It’s only Wednesday night, but I’m already thinking ahead to the weekend.
Annick only gets to come home from Friday night to Sunday afternoon. I’m really looking forward to seeing her this weekend, especially.
An easy breakfast to make is scones. They are quick (10 minutes from pantry to oven), flexible (add dried or fresh fruit, chocolate, nuts, cheese, or spices), and taste delicious as leftovers, too.
The dough is also fairly easy for beginners; just remember not to knead it for too long, or the scones will be tough.

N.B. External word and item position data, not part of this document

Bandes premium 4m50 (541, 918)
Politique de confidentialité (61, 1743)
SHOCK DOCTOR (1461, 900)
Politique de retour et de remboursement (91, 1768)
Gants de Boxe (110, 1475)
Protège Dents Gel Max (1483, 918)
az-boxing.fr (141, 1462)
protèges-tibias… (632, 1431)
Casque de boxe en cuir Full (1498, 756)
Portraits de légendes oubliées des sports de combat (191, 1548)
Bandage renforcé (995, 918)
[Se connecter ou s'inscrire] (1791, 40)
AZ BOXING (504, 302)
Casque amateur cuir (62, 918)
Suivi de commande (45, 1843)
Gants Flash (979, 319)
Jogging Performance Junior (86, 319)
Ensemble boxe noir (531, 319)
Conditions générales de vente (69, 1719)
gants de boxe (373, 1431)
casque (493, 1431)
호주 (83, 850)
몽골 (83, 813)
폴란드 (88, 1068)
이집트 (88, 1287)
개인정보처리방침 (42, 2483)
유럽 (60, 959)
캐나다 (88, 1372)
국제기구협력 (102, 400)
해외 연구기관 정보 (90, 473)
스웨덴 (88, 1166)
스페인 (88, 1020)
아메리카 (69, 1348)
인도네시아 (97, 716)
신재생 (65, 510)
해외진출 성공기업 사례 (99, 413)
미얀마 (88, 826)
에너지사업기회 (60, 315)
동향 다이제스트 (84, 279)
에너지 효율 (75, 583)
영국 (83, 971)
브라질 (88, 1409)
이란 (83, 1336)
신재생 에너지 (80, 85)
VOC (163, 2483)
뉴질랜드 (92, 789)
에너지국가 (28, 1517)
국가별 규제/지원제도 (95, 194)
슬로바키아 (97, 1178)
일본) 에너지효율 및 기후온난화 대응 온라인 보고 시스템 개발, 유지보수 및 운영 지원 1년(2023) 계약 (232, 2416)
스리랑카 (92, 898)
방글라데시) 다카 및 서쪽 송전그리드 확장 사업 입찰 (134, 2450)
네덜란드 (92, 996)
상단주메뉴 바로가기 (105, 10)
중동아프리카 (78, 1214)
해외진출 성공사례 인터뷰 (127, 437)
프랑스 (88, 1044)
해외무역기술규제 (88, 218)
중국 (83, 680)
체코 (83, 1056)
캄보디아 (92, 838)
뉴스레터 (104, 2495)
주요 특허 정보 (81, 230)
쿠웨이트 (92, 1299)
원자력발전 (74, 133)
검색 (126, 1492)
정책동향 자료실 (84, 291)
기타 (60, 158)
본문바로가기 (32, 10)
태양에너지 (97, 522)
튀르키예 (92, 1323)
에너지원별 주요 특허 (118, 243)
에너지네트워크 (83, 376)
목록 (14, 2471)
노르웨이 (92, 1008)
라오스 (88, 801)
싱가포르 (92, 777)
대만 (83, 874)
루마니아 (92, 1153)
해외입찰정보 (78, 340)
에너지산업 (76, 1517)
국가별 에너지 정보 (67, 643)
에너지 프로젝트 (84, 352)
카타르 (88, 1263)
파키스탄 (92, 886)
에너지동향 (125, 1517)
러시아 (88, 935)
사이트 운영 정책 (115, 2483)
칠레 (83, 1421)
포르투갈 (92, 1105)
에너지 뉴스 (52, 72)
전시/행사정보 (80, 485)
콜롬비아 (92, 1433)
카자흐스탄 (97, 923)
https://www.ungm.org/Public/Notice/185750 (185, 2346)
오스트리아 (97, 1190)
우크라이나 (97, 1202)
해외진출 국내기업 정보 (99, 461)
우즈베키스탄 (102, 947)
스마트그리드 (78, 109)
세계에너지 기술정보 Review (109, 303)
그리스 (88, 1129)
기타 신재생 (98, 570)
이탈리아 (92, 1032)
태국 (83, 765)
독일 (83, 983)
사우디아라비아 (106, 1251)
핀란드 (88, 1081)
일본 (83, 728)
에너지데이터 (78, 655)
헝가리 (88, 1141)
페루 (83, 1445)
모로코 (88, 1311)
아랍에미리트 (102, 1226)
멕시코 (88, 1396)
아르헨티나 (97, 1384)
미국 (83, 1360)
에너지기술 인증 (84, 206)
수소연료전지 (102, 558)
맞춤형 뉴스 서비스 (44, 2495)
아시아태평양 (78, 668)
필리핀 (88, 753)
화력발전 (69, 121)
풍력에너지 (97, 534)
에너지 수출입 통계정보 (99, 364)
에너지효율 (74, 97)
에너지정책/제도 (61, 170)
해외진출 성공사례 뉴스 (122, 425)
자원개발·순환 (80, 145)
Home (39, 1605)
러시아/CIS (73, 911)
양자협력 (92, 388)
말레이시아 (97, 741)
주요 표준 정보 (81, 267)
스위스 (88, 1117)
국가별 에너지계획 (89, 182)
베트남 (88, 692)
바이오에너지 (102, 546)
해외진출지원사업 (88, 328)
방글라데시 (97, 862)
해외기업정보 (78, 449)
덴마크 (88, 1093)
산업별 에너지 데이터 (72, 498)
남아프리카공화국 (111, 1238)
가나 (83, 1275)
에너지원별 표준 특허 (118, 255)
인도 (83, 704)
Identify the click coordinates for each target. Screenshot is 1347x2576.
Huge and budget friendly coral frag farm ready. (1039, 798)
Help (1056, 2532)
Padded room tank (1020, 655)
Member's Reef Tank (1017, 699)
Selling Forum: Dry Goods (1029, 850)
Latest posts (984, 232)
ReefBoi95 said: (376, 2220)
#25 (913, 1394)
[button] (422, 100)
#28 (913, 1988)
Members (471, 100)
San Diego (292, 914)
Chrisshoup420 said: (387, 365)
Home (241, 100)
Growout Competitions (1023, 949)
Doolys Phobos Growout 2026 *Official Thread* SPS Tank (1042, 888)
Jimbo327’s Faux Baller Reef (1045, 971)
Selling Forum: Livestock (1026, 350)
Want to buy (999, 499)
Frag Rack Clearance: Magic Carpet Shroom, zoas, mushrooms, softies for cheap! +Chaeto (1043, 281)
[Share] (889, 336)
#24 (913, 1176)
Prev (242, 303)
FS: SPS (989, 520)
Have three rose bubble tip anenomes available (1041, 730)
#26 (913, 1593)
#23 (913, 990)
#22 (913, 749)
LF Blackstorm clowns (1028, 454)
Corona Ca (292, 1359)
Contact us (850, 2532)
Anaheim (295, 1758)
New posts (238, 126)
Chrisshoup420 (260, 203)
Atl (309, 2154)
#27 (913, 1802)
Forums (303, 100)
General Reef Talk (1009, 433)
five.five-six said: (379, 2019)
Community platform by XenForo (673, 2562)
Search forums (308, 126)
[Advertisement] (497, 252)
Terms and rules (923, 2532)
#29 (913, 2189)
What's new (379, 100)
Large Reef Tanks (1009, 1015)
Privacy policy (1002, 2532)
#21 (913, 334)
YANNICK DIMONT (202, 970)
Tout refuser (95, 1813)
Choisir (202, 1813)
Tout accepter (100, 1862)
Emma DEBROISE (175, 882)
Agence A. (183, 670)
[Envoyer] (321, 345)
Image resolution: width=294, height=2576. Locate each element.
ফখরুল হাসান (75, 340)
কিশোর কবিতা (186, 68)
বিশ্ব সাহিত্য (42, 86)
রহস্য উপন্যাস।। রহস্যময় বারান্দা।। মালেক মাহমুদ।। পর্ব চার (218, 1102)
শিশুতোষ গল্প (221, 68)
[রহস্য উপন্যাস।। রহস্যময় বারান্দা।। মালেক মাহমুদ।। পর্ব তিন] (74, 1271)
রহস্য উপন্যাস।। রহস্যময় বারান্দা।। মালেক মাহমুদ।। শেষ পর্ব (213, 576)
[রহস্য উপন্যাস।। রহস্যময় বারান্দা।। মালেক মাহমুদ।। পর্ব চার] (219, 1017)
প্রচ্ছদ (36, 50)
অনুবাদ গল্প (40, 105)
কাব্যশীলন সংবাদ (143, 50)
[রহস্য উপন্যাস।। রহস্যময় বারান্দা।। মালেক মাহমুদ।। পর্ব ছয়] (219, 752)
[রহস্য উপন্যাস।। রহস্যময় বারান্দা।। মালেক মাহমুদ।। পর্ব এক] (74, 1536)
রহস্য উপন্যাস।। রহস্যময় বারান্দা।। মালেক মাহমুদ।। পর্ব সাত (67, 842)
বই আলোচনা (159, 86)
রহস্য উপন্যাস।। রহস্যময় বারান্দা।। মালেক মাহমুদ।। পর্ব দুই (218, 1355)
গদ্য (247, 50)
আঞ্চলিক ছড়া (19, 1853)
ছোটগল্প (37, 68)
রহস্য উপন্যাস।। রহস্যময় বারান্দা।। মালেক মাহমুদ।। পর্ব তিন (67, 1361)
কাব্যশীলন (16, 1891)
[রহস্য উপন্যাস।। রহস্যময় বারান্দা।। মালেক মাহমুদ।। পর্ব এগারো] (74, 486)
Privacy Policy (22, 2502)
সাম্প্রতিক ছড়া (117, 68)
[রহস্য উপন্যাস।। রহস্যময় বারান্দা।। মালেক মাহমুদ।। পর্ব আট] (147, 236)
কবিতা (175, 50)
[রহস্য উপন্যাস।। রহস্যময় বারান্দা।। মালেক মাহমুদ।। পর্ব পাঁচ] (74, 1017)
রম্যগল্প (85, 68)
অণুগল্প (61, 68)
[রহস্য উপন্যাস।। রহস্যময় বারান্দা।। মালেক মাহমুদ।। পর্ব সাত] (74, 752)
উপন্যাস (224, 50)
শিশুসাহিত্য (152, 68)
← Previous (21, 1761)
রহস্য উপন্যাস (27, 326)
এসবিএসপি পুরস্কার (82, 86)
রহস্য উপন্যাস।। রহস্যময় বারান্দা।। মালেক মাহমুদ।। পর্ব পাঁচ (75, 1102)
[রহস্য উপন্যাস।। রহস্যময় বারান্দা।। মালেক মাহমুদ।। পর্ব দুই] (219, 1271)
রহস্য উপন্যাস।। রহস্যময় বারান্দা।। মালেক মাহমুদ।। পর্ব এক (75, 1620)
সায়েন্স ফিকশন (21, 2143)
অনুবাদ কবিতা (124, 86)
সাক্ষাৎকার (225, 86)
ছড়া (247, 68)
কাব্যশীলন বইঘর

The recipe I use is actually adapted from my go-to biscuit recipe from the Purity cookbook (Purity was an old brand of flour 50 years ago). If you want to make biscuits for dinner, omit the sugar and fruit. If you want to make shortcake, double the sugar and sprinkle more on top. You can roll the dough out and cut shapes using cutters or a knife, hand-shape them into flattish balls, or (my favourite), make two large disks and score them in sixths before baking (this gives them soft sides).
They bake in less than 15 minutes; for ones that are thicker than 1 inch when rolled out, leave them in a little longer or the insides will be doughy.
Delicious hot out of the oven with butter and jam!
Rapid Scones (adapted from The All-New Purity Cookbook):
– 2 cups All-purpose flour
– 4 teaspoons Baking powder
– 1 teaspoon Salt
– 1-2 tablespoons Sugar
– pinch of Nutmeg
– 1/3 cup Shortening
– 3/4 cup plus 2 tablespoons “milk”
– 2 tablespoons Dried fruit or nuts (optional)
- Preheat the oven to 450F.
- Mix together the flour, baking powder, salt, sugar, and nutmeg.
- Using a pastry cutter, cut in the shortening until the largest crumbs are about the size of dried peas. If you don’t have a pastry cutter, use two butter knives slicing in X’s.
- Make a well in the mixture and add 3/4 cup of milk.
- Stir with until moistened. If you want to add fruit or nuts, add them now.
- If the dough is still crumbly, add the remaining milk. Don’t make the dough too sticky!
- Stir until the dough is mixed. Don’t stir until it is an even paste (like bread dough). It should be soft and smooth, but a little bumpy.
- Knead once or twice.
- If cutting out shapes, roll to 1/2-inch thickness on a floured surface and cut out desired shapes.
- If hand-moulding, pinch off bits of the desired size, and shape them before placing them directly on a non-stick baking sheet.
- Alternately, divide into two 8-inch circles 1/2-inch thick on the baking sheet. Score each round into six.
- Sprinkle with sugar if desired.
- Bake in the middle rack of the oven for 12-15 minutes until golden brown.
- Remove immediately to a cooling rack.
- Allow to cool completely before wrapping or storing in a tin.